Filter the data for "computer" and copy matching lines.

Top of Task material

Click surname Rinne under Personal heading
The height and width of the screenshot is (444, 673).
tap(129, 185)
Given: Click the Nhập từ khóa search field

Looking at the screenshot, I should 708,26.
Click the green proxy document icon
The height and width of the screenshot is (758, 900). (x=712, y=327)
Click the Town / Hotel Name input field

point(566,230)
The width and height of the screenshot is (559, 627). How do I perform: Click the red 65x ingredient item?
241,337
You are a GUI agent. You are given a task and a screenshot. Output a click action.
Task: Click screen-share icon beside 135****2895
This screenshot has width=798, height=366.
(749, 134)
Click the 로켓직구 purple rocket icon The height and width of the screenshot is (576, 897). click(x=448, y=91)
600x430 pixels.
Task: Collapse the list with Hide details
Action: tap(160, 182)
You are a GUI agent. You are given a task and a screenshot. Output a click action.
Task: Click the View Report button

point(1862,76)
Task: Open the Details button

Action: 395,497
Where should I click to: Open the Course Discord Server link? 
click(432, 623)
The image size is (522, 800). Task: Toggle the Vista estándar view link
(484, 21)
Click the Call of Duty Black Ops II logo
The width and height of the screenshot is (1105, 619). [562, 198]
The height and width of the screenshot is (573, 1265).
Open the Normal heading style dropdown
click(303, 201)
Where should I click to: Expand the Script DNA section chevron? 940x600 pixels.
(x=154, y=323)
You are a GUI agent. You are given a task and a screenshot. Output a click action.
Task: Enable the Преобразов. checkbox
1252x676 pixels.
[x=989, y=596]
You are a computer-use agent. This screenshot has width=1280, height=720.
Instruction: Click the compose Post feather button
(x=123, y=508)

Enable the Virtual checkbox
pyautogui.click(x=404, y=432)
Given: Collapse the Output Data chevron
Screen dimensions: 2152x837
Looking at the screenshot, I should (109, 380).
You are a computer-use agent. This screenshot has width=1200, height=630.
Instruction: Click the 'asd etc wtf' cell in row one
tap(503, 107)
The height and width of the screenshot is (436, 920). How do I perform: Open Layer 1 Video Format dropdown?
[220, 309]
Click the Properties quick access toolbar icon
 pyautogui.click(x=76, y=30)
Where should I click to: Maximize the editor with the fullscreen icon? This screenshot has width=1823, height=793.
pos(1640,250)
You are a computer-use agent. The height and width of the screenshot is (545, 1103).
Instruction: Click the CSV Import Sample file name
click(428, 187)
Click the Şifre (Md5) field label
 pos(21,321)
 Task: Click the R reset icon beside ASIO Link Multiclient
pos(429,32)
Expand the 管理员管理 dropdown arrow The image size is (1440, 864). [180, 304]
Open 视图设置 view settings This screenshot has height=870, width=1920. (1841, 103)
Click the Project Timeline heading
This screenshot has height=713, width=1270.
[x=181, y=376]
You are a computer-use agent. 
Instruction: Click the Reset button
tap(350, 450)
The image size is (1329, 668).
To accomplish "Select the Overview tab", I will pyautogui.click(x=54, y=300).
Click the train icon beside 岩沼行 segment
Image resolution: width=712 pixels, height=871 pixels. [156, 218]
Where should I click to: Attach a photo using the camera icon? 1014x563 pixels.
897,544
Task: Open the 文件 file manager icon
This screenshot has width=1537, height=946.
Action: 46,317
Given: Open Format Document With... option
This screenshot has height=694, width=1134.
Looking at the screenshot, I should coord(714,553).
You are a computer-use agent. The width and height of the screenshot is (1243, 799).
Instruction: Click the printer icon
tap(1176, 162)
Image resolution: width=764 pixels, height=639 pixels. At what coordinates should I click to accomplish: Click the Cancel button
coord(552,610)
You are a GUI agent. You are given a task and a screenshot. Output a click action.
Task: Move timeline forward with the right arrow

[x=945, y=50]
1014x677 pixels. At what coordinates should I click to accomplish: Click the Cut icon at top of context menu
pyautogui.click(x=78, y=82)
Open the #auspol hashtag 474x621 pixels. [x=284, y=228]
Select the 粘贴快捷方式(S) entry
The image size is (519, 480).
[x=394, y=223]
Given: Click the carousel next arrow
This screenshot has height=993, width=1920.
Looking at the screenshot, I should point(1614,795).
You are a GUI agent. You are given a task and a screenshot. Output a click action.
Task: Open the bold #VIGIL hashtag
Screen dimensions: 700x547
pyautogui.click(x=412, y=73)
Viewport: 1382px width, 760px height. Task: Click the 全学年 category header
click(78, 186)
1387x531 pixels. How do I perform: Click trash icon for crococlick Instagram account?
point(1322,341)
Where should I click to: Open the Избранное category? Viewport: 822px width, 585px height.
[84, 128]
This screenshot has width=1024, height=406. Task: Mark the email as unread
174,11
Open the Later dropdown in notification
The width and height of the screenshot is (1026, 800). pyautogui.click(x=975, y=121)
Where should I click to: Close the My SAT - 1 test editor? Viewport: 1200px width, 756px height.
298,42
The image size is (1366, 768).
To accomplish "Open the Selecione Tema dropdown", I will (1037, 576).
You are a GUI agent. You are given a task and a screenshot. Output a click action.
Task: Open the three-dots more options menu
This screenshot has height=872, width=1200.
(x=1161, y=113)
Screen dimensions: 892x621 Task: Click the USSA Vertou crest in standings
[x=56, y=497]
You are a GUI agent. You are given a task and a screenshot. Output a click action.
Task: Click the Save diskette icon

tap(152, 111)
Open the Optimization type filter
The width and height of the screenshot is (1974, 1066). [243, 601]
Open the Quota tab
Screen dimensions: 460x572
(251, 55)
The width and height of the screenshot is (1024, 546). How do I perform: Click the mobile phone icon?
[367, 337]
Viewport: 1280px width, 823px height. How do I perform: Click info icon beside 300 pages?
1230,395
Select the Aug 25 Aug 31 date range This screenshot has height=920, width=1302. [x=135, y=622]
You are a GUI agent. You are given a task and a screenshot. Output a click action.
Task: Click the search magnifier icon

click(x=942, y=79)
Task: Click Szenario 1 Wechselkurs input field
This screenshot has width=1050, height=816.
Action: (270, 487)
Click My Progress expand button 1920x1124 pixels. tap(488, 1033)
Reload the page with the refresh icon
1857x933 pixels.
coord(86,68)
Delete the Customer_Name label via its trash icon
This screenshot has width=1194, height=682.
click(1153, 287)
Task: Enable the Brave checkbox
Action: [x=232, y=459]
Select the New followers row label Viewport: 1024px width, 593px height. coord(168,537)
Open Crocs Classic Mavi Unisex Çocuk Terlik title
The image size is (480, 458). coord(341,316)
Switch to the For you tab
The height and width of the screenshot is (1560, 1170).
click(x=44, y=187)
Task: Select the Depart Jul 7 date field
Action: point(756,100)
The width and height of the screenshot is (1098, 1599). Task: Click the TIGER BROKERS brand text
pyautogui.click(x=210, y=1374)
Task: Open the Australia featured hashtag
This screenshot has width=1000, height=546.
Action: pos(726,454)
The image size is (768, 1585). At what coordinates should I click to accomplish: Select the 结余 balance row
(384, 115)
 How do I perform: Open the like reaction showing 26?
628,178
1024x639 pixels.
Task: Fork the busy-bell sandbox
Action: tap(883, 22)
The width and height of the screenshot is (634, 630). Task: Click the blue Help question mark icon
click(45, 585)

Bottom of Task material

§ Solution below
You are a computer-use agent. This screenshot has width=1280, height=720.
You are a computer-use agent. This screenshot has width=1200, height=630.
You are a computer-use agent. The height and width of the screenshot is (545, 1103).
You are a computer-use agent. 
You are a computer-use agent. The width and height of the screenshot is (1243, 799).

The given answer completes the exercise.